Most Pinson Mining Company gold production (30,709 kg or 987,348 oz) came from the several deposits of the Pinson mine, located 35 km (21.7 mi) northeast of Golconda. These ores were extracted from carbonates and argillites of the Upper Cambrian to Upper Ordovician Comus formation. The deposits exhibit both strati-graphic and structural control and lie along several structural orientations. Silicification, decalcification, argillization, and fracture-controlled iron oxidation are the principal alteration types associated with these deposits.
The Preble mine, located 14.8 km (9.2 mi) northeast of Golconda produced 2,807 kg (90,249 oz) of gold. Ore was mined from interbedded carbonaceous shales, calcareous shales, and silty limestones of the middle member of the Lower Cambrian to Lower Ordovician Preble formation. Mineralization is localized within a broad northeast-striking, southeast-dipping shear zone locally flanked by massive limestone beds. Silicification, phyl-losilicate alteration, and iron oxidation are spatially associated with gold.
The Kramer Hill mine, located 3.2 km (2 mi) south of Golconda yielded 234 kg (7,508 oz) of gold.

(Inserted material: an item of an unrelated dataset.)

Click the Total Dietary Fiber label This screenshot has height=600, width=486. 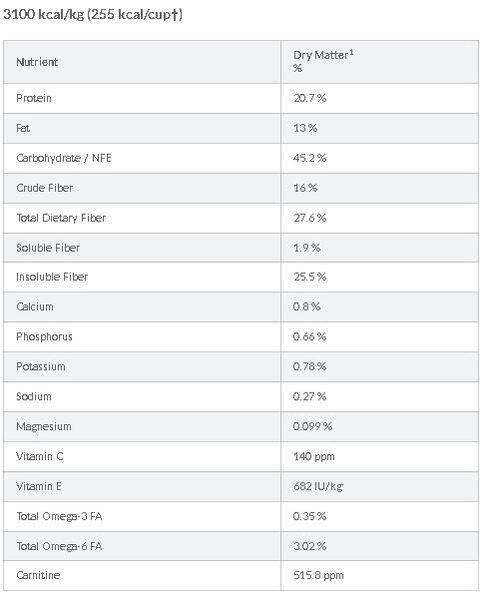pyautogui.click(x=61, y=218)
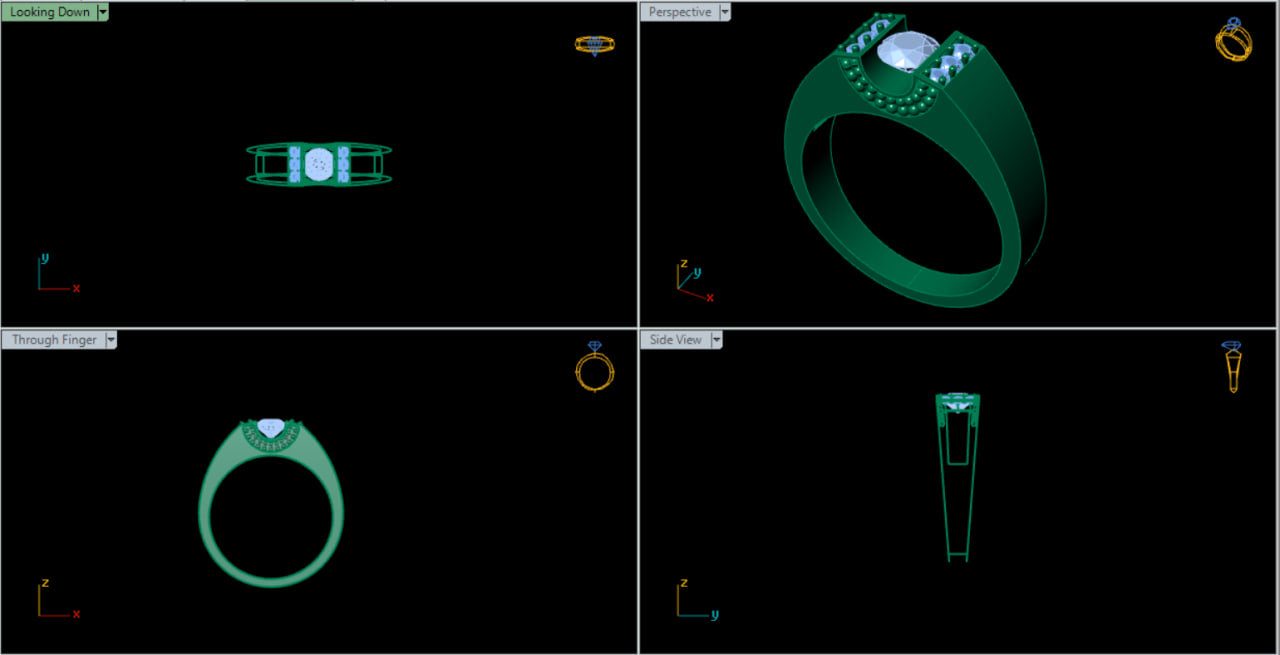Select the Through Finger viewport label
1280x655 pixels.
click(x=54, y=340)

Most of this ore was mined from shattered, interbedded phyllitic shales and impure quartzites of the Twin Canyon member of the Precambrian to Cambrian Osgood Mountain quartzite within the hanging wall of a north-northeast-striking, west-dipping normal fault. Argillization, silicification, and fracture-controlled oxidation are the most evident types of alteration.
Gold in the three mines is very fine grained, typically <5 microns in size. Gold mineralization is associated with anomalous Hg, As, Sb, and Tl.